Empathy is a complex emotion that is often deemed a precursor to advanced intelligence in living organisms. Given what we know so far, it shouldn’t be surprising that empathy has been witnessed in some of the world’s brightest animals, including apes, dolphins, and whales, just to name a few. But a new paper published just this past week in the journal Current Biology indicates that even rats may exhibit this empathetic behavior.

Image Credit: Pixabay

The study, conducted by a team of researchers from the Netherlands Institute for Neuroscience, involved observing rat behavior as the rodents tugged on levers and witnessed the result of their actions.

The researchers wired two levers for their experiment to see how the rats would respond – one that would dispense a tasty treat, and another that would deliver a harmless shock to a neighboring rat. The rats quickly learned which lever dispensed the treat and would yank on it as often as they fancied eating. Soon after the behavior became predictable, the cunning researchers implemented a twist – they rewired the levers so that the treat-dispensing one would deliver the shock, and vice-versa.

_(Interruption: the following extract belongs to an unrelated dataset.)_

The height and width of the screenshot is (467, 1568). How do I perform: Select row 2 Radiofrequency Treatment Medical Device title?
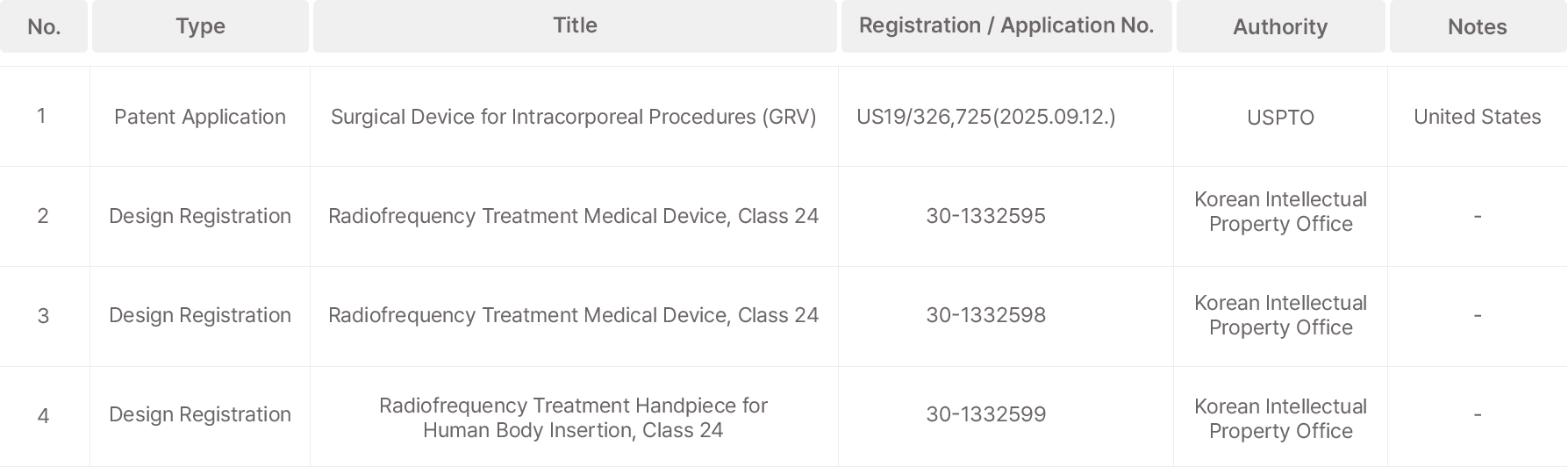click(x=574, y=216)
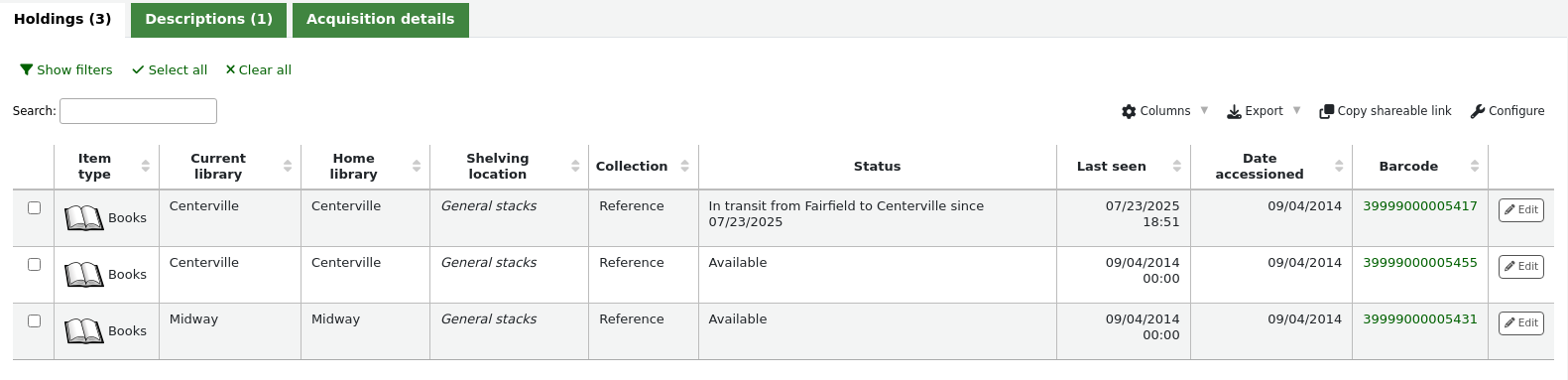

After the lever pull issued a shock to the neighboring rat, the acting rat heard the squeaks and quickly realized that the lever issued unpleasant sensations to another rat. Consequently, the acting rat stopped pulling that lever and instead ran for the second lever, which then issued a treat. In no time at all, that same rat began only pulling the treat-issuing lever, avoiding the deliverance of a small, albeit unsettling shock to the other rat.

"Much like humans, rats thus actually find it aversive to cause harm to others," explained Dr. Julen Hernandez-Lallement, the paper’s lead author.

While conducting these tests, the researchers also observed the rats’ brain behavior to learn how they responded to another rat in distress at the hands of their own actions. Fascinatingly, they learned that the same region of the brain responsible for empathy in humans activated when the lever-pulling rat would inadvertently deliver a shock to another rat.

"That humans and rats use the same brain region to prevent harm to others is striking. It shows that the moral motivation that keeps us from harming our fellow humans is evolutionary old, deeply ingrained in the biology of our brain and shared with other animals," added Dr. Valeria Gazzola, a senior author of the paper.

Related: Female baboons avoid mating if and when STDs are involved

The study certainly implies that rats feel empathy toward other rats in distress, but there are a lot of other variables to consider. Perhaps rats simply don’t like listening to the annoying squeaks that another rat makes when it’s in distress, or perhaps the rats were simply seeking the food and realized that the shocking lever wasn’t giving them what they wanted.

Future research will hope to pinpoint exactly why the rats responded this way and to determine whether the rodents actually share empathetic feelings for one another, a quality that would therefore categorize rats with some of the world’s smartest animals.